Proactor — Professional Level¶

Source: POSA2 — Pattern-Oriented Software Architecture, Vol. 2 (Schmidt et al.) Category: Concurrency — "Patterns for coordinating work across threads, cores, and machines." Prerequisite: senior

Table of Contents¶

Introduction
Internals: Windows IOCP
Internals: Linux io_uring
Internals: Boost.Asio Engine
Memory Model and Visibility
Performance: Syscall & Copy Economics
Performance: Tail Latency & Pool Tuning
Cross-Language Comparison
Microbenchmark Anatomy
Diagrams
Related Topics

1. Introduction¶

At the professional level you reason about Proactor down to syscalls, cachelines, and memory fences. The three engines worth knowing cold are Windows IOCP, Linux io_uring, and Boost.Asio (which abstracts over both, plus epoll). Each implements the same pattern with materially different mechanics, and those mechanics dictate your performance ceiling and your failure modes.

2. Internals: Windows IOCP¶

IOCP is the archetypal Proactor.

Creation & association. CreateIoCompletionPort makes a port; associating a handle (socket/file) with it routes that handle's completions to the port.
Initiation. You issue an overlapped operation: WSARecv/WSASend/ReadFile with an OVERLAPPED structure. The call returns ERROR_IO_PENDING; the kernel takes ownership of your buffer and the OVERLAPPED.
Completion drain. Threads call GetQueuedCompletionStatus (or GetQueuedCompletionStatusEx for batched dequeue). This is the asynchronous event demultiplexer. It returns the bytes transferred, the completion key (your per-handle context), and the OVERLAPPED pointer (your per-operation context).
Concurrency value. The port has a max number of runnable threads (set at creation, usually = core count). The kernel keeps exactly that many threads released; if one blocks, it can release another from a larger pool — built-in cushion against an accidentally-blocking handler.
LIFO thread wakeup. IOCP wakes the most recently blocked thread first to keep caches warm.
Buffer ownership. The OVERLAPPED and buffer must remain valid until the completion is dequeued — the canonical use-after-free hazard, here at the Win32 layer.

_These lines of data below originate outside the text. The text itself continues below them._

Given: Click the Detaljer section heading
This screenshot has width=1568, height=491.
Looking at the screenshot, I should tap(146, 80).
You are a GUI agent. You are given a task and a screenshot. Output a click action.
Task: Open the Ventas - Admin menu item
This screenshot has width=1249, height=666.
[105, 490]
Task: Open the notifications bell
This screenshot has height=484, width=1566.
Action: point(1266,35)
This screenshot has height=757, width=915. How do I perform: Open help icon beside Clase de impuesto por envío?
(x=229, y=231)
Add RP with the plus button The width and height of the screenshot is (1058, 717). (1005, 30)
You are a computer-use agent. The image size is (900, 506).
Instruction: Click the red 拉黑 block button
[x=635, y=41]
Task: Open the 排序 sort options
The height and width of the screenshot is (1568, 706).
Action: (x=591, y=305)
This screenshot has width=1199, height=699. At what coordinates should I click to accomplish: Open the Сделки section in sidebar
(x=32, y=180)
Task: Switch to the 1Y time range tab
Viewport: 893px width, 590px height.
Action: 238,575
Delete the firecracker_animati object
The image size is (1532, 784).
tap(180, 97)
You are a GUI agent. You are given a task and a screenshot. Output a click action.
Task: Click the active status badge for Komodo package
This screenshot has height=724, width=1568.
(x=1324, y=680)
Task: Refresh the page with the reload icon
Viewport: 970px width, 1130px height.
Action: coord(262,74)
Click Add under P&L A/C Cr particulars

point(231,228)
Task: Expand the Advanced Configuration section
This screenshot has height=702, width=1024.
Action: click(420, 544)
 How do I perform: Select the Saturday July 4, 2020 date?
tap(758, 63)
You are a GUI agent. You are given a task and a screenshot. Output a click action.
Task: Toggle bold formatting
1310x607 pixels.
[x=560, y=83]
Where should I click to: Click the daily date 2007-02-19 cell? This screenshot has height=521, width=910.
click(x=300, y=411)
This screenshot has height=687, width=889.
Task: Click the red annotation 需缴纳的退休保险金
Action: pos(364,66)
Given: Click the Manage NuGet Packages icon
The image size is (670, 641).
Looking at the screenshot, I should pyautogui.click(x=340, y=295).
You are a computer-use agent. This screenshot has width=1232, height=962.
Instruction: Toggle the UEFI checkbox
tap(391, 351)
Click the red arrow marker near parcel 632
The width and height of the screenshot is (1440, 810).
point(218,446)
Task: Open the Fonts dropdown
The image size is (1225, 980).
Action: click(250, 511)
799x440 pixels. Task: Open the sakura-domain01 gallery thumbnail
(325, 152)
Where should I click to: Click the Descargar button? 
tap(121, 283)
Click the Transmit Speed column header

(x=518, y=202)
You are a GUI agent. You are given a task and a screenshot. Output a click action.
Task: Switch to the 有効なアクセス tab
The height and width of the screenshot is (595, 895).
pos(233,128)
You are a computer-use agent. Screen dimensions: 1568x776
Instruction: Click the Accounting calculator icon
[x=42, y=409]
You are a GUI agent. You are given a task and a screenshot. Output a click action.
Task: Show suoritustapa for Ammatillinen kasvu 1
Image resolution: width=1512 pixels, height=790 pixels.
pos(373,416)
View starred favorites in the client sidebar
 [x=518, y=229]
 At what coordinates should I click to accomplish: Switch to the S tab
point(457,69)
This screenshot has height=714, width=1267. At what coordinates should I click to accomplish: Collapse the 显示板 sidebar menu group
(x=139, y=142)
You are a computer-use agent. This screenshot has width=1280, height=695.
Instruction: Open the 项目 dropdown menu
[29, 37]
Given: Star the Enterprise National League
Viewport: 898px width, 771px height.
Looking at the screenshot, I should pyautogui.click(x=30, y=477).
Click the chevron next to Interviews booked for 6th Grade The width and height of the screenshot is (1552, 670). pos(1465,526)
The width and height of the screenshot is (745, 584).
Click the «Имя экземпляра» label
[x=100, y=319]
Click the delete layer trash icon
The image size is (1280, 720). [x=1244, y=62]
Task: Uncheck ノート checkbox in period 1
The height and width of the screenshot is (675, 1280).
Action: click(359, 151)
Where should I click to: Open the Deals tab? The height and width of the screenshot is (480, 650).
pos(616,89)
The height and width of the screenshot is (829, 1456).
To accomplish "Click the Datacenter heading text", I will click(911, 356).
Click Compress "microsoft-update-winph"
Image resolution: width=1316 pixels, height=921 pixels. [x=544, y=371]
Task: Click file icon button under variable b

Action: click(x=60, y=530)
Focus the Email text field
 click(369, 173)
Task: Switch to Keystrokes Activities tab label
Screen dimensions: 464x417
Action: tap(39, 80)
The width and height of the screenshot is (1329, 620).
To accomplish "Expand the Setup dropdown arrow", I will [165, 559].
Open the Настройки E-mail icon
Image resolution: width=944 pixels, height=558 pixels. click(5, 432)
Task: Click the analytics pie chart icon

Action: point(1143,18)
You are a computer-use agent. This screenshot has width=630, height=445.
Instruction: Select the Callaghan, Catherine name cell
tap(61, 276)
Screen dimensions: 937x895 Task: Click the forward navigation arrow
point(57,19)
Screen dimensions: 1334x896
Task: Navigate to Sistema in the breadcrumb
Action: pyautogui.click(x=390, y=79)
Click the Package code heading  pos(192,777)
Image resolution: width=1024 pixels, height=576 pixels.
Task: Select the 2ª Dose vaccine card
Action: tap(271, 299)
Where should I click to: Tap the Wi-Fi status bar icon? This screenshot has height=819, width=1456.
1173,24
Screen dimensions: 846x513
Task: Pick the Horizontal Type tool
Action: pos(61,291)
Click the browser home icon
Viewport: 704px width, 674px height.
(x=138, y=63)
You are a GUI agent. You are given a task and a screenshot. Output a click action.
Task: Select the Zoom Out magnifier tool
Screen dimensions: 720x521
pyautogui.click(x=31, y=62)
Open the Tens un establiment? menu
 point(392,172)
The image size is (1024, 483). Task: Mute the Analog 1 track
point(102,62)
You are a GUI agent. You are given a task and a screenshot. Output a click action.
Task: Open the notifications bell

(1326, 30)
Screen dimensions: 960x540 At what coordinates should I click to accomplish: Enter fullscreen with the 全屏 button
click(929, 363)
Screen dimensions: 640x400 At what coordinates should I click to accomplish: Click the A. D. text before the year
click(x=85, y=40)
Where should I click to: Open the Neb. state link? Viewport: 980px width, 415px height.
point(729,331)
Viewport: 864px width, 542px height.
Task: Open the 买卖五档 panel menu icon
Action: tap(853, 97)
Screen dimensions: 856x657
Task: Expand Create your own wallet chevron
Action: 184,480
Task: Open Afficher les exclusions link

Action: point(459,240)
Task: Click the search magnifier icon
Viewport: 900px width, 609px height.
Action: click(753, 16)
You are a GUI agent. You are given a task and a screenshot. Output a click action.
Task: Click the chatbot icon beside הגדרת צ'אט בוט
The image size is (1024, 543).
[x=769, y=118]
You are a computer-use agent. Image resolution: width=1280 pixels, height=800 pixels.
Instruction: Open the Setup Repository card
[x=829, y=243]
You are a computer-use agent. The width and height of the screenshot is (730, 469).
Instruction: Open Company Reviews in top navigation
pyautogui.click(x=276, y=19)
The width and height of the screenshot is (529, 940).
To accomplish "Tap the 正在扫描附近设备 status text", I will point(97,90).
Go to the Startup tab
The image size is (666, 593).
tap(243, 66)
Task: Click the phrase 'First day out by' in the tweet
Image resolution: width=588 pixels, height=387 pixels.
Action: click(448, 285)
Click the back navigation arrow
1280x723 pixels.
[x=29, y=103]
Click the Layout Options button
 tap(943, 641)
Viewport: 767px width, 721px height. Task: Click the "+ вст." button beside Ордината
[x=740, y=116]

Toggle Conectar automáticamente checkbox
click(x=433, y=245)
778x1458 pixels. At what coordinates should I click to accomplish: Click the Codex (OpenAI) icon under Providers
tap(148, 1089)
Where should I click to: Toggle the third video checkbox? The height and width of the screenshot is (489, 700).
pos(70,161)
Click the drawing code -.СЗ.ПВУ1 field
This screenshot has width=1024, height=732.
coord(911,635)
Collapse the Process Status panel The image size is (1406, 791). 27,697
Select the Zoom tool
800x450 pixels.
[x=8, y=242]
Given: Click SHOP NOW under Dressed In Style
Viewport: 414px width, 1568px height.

3. Internals: Linux io_uring¶

io_uring is Linux's true async/completion interface and the modern Proactor substrate.

Two ring buffers in shared memory between user space and kernel: the submission queue (SQ) and the completion queue (CQ). Shared memory means submission/completion can happen with zero syscalls in the steady state.
Submission. Fill a submission queue entry (SQE) describing the op (opcode, fd, buffer, offset), advance the SQ tail. io_uring_enter tells the kernel to process submissions — but with SQPOLL mode a kernel thread polls the SQ and you skip the syscall entirely.
Completion. The kernel posts a completion queue entry (CQE) carrying the user_data you set and the res (bytes transferred, or negative errno). io_uring_wait_cqe / peeking the CQ is the demultiplex step.
Registered buffers & fixed files (IORING_REGISTER_BUFFERS, fixed fd table) pre-pin memory and pre-resolve fds, eliminating per-op page pinning and fd lookup — the big throughput lever.
Linked & batched SQEs let you express dependent operation chains (read-then-write) submitted together, cutting syscalls further.
Multishot ops post multiple completions from a single submission (e.g., multishot accept/recv).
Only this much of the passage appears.